Wie 2014: Neue DFB-Stärke soll zu Flicks WM-Vorteil werden

Hecken etwas aus: Die Standard-Experten beim DFB David Raum (l.) und Ilkay Gündogan (r.).
Image: David Raum (l.) und Ilkay Gündogan (r.), die Standard-Experten beim DFB, hecken etwas aus.  © DPA pa

Acht Spiele, acht Siege: Das DFB-Team findet unter Bundestrainer Hansi Flick zu alter Stärke zurück. Dabei hilft vor allem eine neue, alte Qualität, die seit der WM 2014 ein wenig vernachlässigt wurde: Standards.
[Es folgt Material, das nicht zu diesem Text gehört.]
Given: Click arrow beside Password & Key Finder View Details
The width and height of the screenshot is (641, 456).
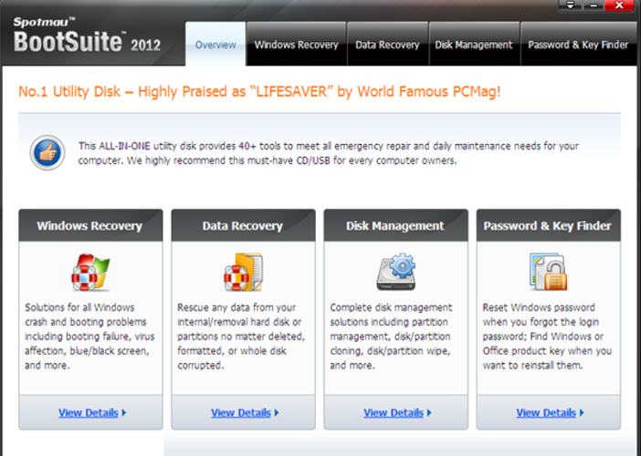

Der 2:0-Sieg der deutschen Nationalmannschaft im Testspiel gegen Israel hat eine neue Stärke der Flick-Elf endgültig offengelegt. Nach einer langen Drangphase des DFB-Teams brauchte es in der 36. Minute eine Ecke, um endlich etwas Zählbares auf die Anzeigetafel zu bekommen. Nach einer schönen Ecke von David Raum köpfte Kai Havertz den Ball präzise am kurzen Pfosten ins Tor.

Eine sicherlich einstudierte Variante - ebenso wie das 2:0. In der Nachspielzeit der ersten Halbzeit trat Ilkay Gündogan zum Freistoß an. Statt die Kugel hoch in den Strafraum zu chippen oder direkt abzuziehen, schob der Spielmacher den Ball in den Lauf des sich davonstehlenden Timo Werner. Der brauchte nur noch abzuziehen und den vorzeitigen Endstand zu bejubeln.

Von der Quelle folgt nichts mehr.